Lack of visibility due to sharp turns is a frequent cause of accidents [51]; however, particular importance is given in the literature to left turns, which increase the sense of danger [53,77]. According to Zimmermann et al. (2017) and Broach et al. (2012), cyclists do not choose left turns on high-traffic roads, preferring to perform detours to avoid them [57,75].

3.11. Routes Length

Cyclists generally prefer shorter routes [42,57,74], something that is totally expected, since for them, any extra pedaling increases fatigue. On the other hand, as can be seen from previous parameters, cyclists are more sensitive to the characteristics of the environment through which they travel and are therefore willing to increase the length of their route in search of a safer environment. This factor is heavily interconnected with the factor of severe slopes as the latter generally are avoided by cyclists even if this means that they would cover longer distances. In the study by Broach et al. (2012) in Portland, Oregon, one of the attributes considered most important for cyclists’ route choice and the actual distance covered was the slope [74]. The researchers found that some cyclists were willing to go 37% longer distances on a flat route to avoid slopes greater than 2%. Winters et al. (2010) claim that there is no consensus on the threshold above which the slope is considered unsuitable for cycling, but in their study, this limit was considered to be 10% [79].
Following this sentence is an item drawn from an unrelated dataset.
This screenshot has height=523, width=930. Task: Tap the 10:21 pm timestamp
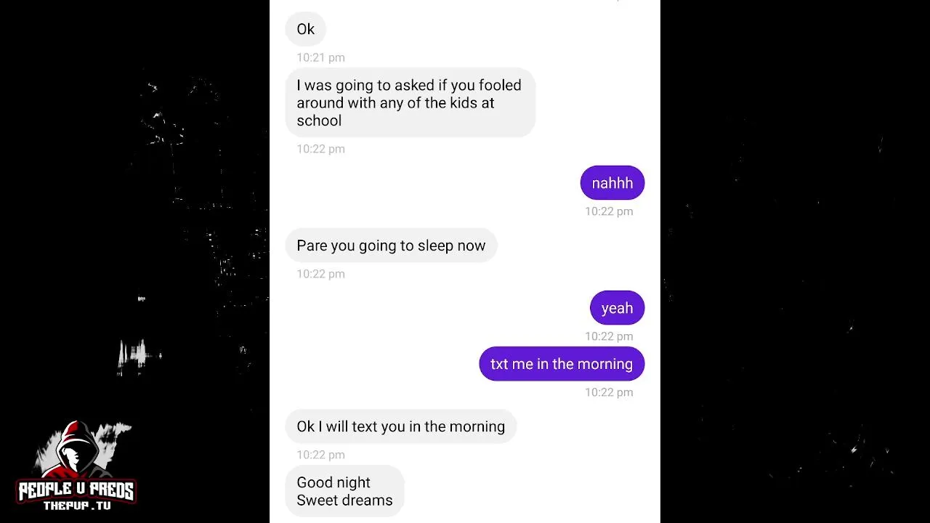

3.12. Quality of Road Surface

The quality of road surface could not be missing from the environmental parameters; its importance is highlighted by Ghekiere et al. (2018) and it is associated with a significant number of accidents [63]. A good pavement surface ensures better handling and control of the bicycle. Cyclists need a stable and predictable surface to maneuver safely, especially when making turns, changing lanes, or navigating through obstacles. Uneven or rough surfaces can make it challenging for cyclists to maintain control. Riding on a smooth and well-paved surface is less physically demanding for cyclists. Rough or uneven terrain can lead to increased vibration and jolts, causing fatigue and discomfort over longer distances. A quality surface allows for a more comfortable and enjoyable cycling experience. Especially for cargo bikes, the quality of pavement is of particular importance as it can seriously affect the health of the cyclist and the condition of the cargo transported [50]. Finally, constant exposure to rough or uneven surfaces can lead to increased wear and tear on bicycle components. A quality pavement surface helps preserve the longevity of bicycles, reducing the frequency of maintenance and replacement of parts.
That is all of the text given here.